Radio button losing checked state after re-render
At first, the sort radio buttons looked fine, but after I clicked around the page, they stopped staying checked. I found that both the mobile and desktop filters were using the same radio name, so the browser treated them as one group. I removed the name attribute and let React control the checked state directly.
Sidebar state persistence and hydration mismatch
The sidebar state kept resetting every time I moved to another page. I first tried using localStorage, but that caused a hydration mismatch because the server could not read client storage. I moved the state to a React Context provider and only read localStorage after the component mounted.
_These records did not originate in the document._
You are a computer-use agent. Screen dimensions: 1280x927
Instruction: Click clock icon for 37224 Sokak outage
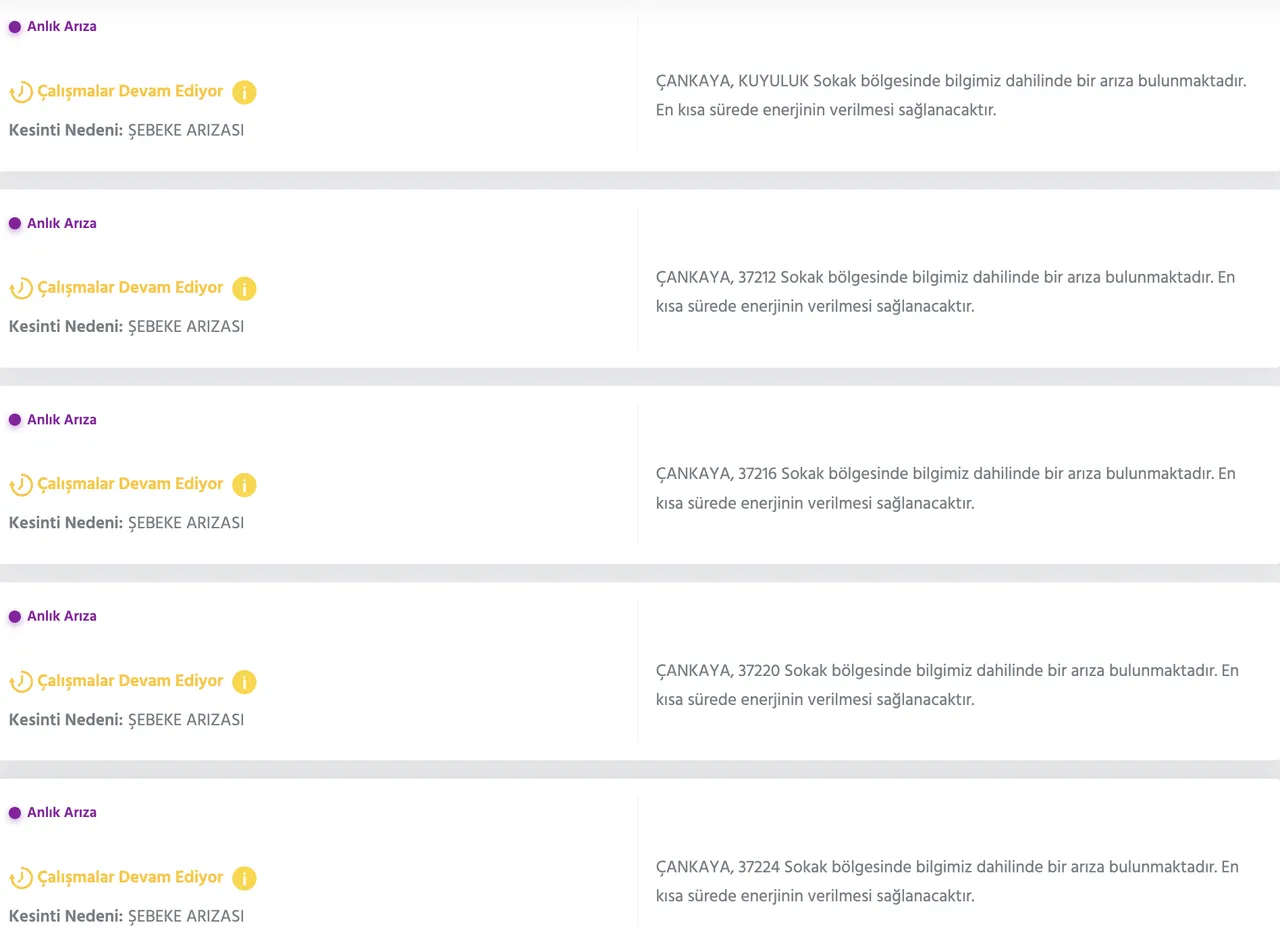(x=21, y=878)
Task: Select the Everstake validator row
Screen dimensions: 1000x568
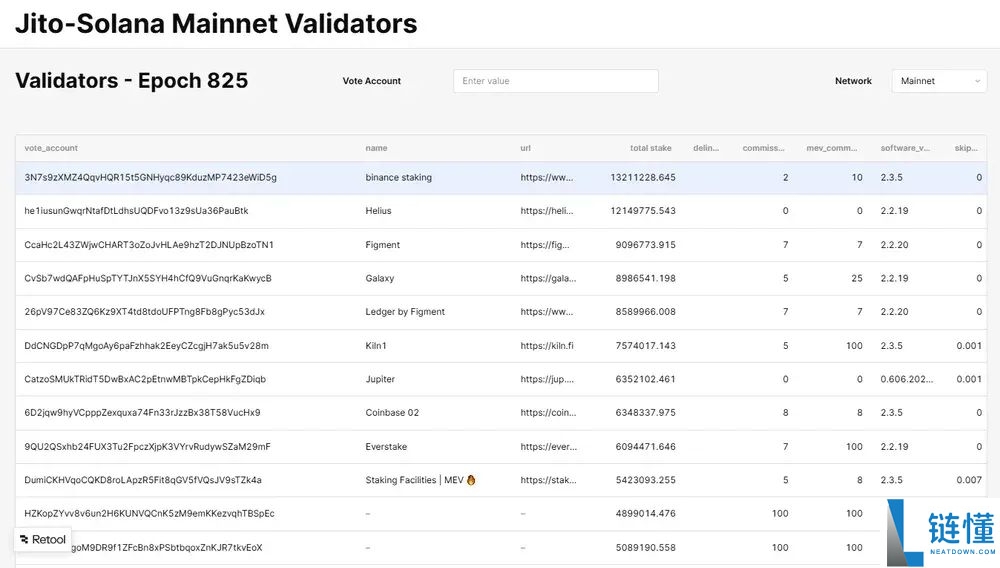Action: click(386, 447)
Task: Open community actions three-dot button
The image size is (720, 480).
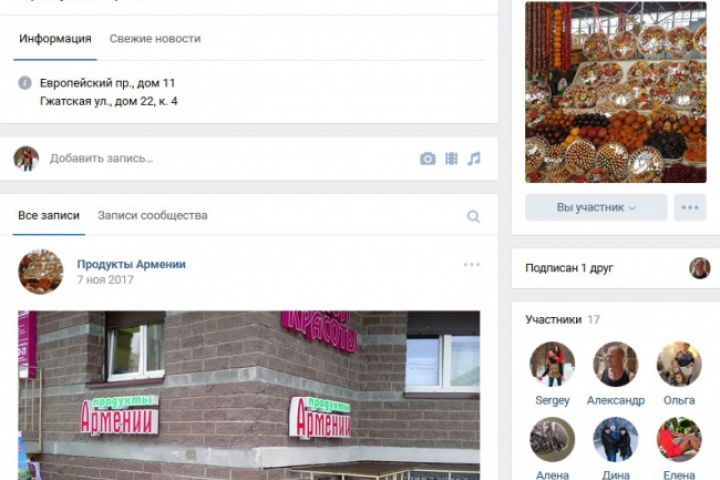Action: click(x=690, y=208)
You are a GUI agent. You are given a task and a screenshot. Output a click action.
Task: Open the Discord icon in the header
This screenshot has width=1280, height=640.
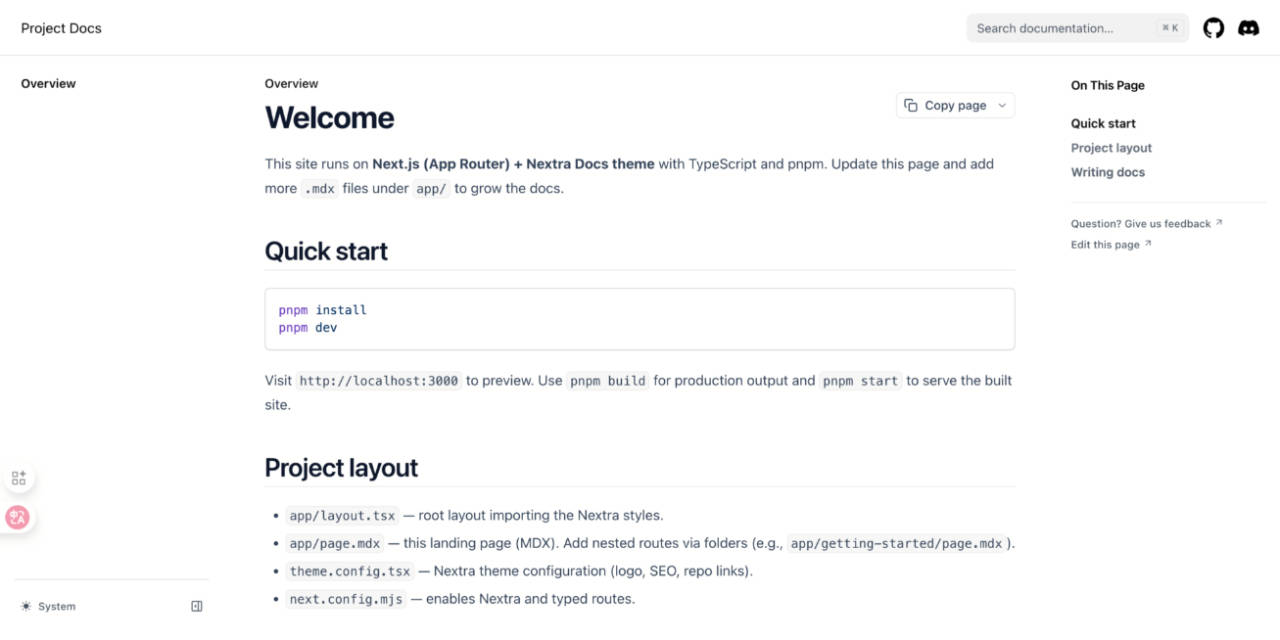(1249, 28)
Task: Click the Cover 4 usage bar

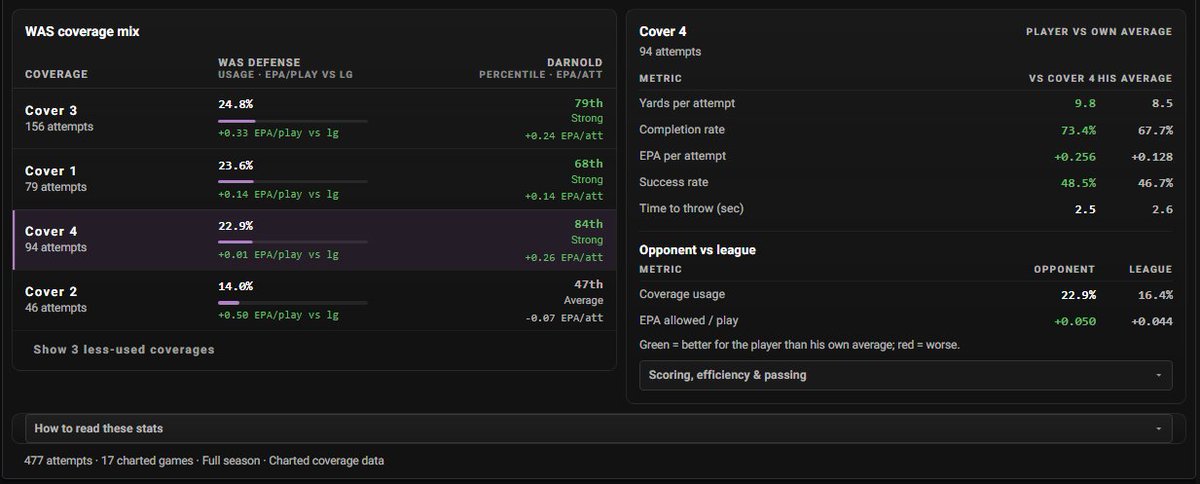Action: coord(292,242)
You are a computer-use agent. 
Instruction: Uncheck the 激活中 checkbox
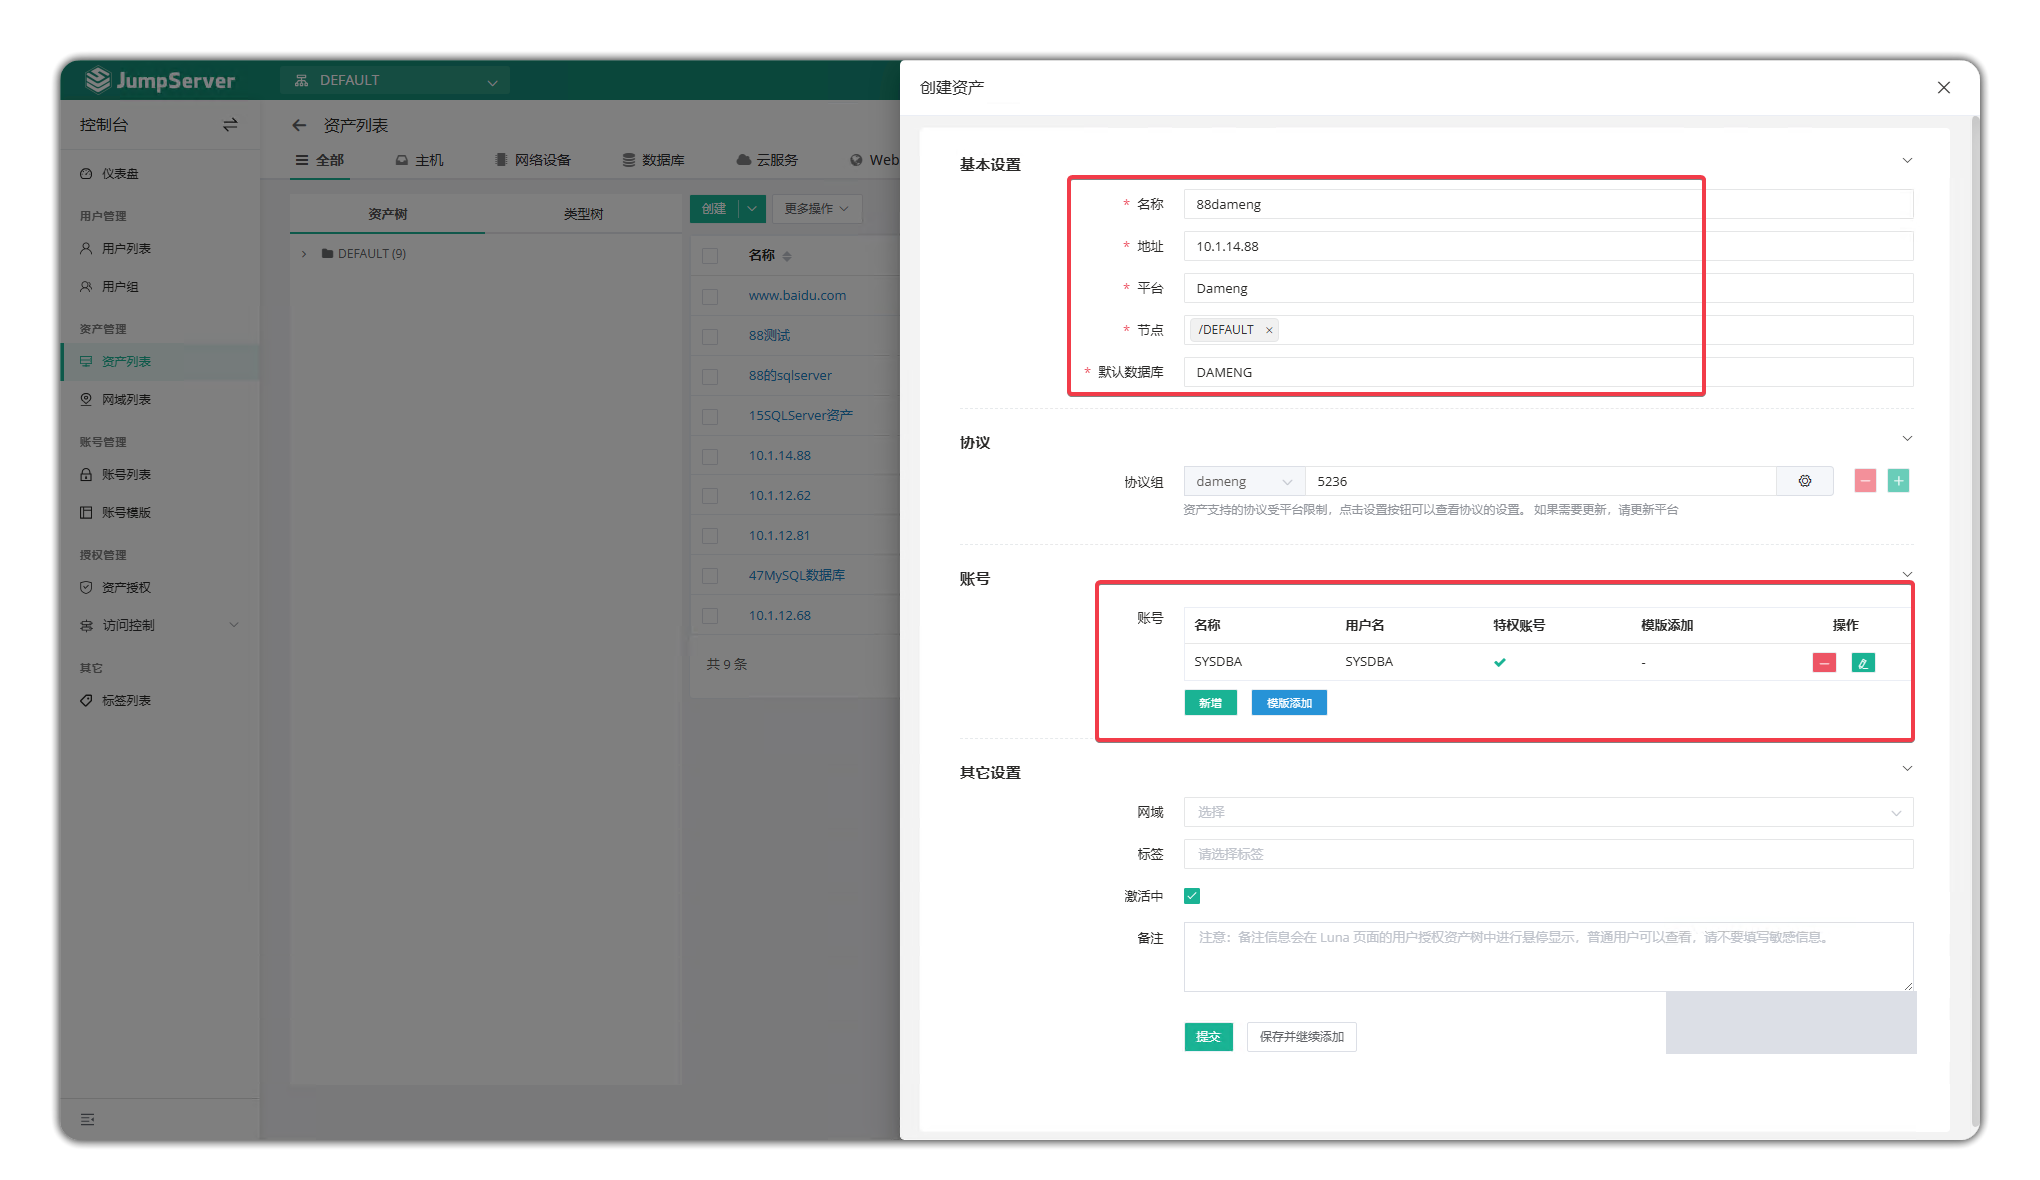coord(1192,896)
Guest session race condition
On the Saved page, guest videos loaded twice because the session changed from undefined to null. This caused flickering in the UI. I fixed it by adding an early return while the session was still loading and using a session status value so the change was handled as one event.
Testing

To validate quality, I combined automated and manual testing. I used Jest for core utility and classification logic, and Playwright for end-to-end user flows like navigation, filtering, search, watch, and save/unsave. I also checked accessibility, performance, and responsive layouts across mobile, tablet, and desktop. End-to-end tests passed across Chromium, Firefox, and WebKit, and ESLint found no errors in the main application code.